Age is just a number?

Age is just a number?

Age is just a number?


Imagine for a moment that you do not have a birth certificate and your age is based on how you feel.

How many years would you give yourself?

Like your height or shoe size, the number of years that have elapsed since you were born is invariable. But experience tells us that ageing affects us differently, and many people feel older or younger than they really are.

Scientists are increasingly interested in this phenomenon. In their opinion, your "subjective age" may be necessary to understand why some people are benefiting from years of age and others fade with age. "How younger older people feel can dictate important everyday or life decisions about what they will do next," said Brian Nosek of the University of Virginia.

The importance of subjective age does not end there. Various studies have even shown that your subjective age can also predetermine various important health consequences, including the risk of death. In Feeling, you old as you feel.

Given these intriguing results, many scientists are trying to understand the biological, psychological, and social factors that shape individual experiences of aging - and how this knowledge can help us live longer and healthier lives.

This understanding of the ageing process is not new. Early research appeared in the 70s and 80s. The stream of initial interest has become a stream. A large number of new studies over the past 10 years have focused on the potential psychological and physiological consequences of this divergence.

There is now a belief that people tend to settle down as they grow older, becoming less extroverted and less open

for new impressions - these personality changes are less pronounced in people, young souls and more accentuated in people whose subjective age exceeds chronological.

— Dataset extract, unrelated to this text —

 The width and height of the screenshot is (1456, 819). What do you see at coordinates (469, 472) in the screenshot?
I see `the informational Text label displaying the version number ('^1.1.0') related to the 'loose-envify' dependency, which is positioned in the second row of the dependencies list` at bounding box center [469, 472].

Interestingly, however, people who feel younger than they really are also more conscious and less prone to nervousness - these are positive changes that come with normal aging. Thus, they still acquire wisdom that comes with life experience, but not at the cost of energy and youthful zeal. We cannot say that a small subjective age freezes us in a state of constant immaturity.

Emotional youth, moreover, is associated with less risk of depression and greater mental wellbeing in old age. It is also associated with better physical health, including reducing the risk of dementia and the likelihood of hospitalization due to illness.

Yannick Stefan of the University of Montpellier studied three multi-year studies, which together tracked more than 17,000 middle-aged and elderly participants. Most felt eight years younger than their actual age. But some felt that they were getting older - and the consequences were serious. Self-confidence 8-13 years older than the actual age resulted in an 18%-80% increase in the risk of dying during the study period and an increase in the duration of the disease - even if other demographic factors, including education, race or marital status, were taken into account.

This can be a direct result of the personal changes that accompany the "youth of the soul", meaning that over the years you will not stop doing what you love to do (such as traveling or learning a new hobby).